§ **Задание**:
Перескажите фрагмент текста в двух предложениях.

§ **Фрагмент текста**:
---+---

Одним из выходов из этого трагического тупика является самоубийство, другим – попытка перестроить эту реальность под себя, нарушив ее законы (преступив мораль, отказавшись следовать за большинством). Мистические явления в таком сюжете – зачастую лишь декорации, антураж, призванный подчеркнуть степень разрыва с реальностью и необратимость овладевшего героем безумия. Английские романтики вообще редко делали готику и мистику предметом отдельного, самостоятельного изображения – чаще всего сверхъестественное становилось частью образной системы или тематики произведения: так, в «Сказании о старом мореходе» (1798) Кольриджа фантасмагорические образы призрачного корабля, мертвых моряков, Жизни-в-Смерти являются аллегориями и способствуют более глубокому раскрытию философской проблематики поэмы, а не просто щекочут нервы читателям. В другом произведении Кольриджа, связанном с готической традицией и построенном на потусторонних мотивах – поэме «Кристабель» (1816)[75] – мистические образы помогают передать внутренний разлад главной героини и напряженность нравственной борьбы в ее душе. В поэме «Талаба-разрушитель» (1801) друга и единомышленника Кольриджа, Роберта Саути, обилие сказочных и мистических образов – демонов, колдунов, призраков, духов – создает масштабную картину иного, фантастического универсума и выполняет ту же роль, что и восточный, экзотический фон поэмы: помогает автору усилить противопоставление волшебного мира фантазии и скучного, предсказуемого мира повседневной реальности.

---+---

§ **Предоставленные записи**:
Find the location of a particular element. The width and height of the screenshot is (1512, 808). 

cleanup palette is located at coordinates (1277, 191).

---+---

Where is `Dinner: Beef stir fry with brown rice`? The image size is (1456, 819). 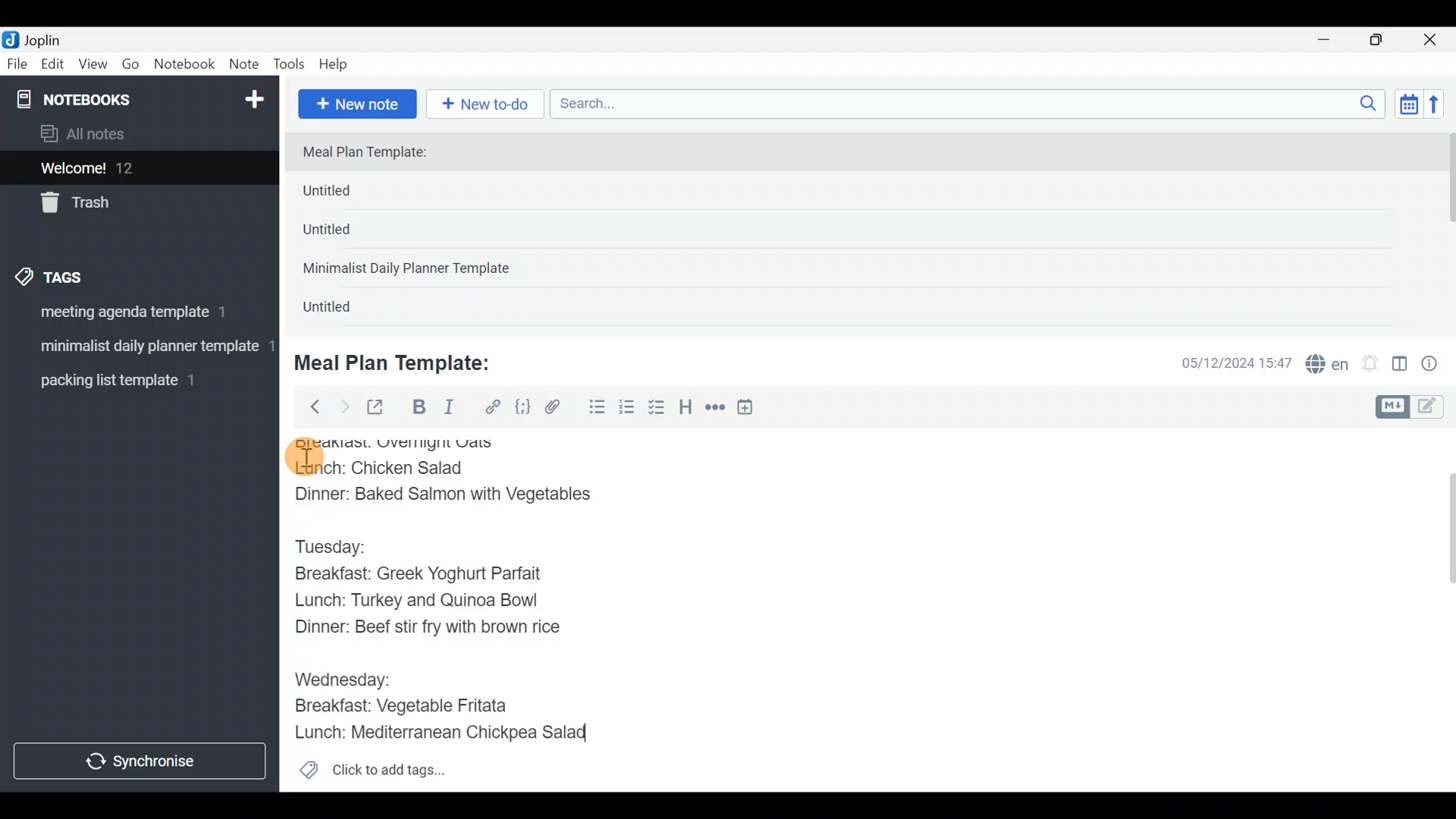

---+---

§ **Решение задания**:
Английские романтики редко изображали готику и мистику самостоятельно: сверхъестественное обычно становилось частью образной системы или тематики произведения, а мистические явления в сюжете о трагическом тупике часто служили лишь антуражем, подчеркивающим разрыв героя с реальностью и необратимость его безумия. Так, в «Сказании о старом мореходе» Кольриджа фантасмагорические образы служат аллегориями, раскрывающими философскую проблематику, в его поэме «Кристабель» мистические образы передают внутренний разлад героини, а в «Талабе-разрушителе» Роберта Саути они создают фантастический универсум, противопоставленный скучному миру повседневной реальности.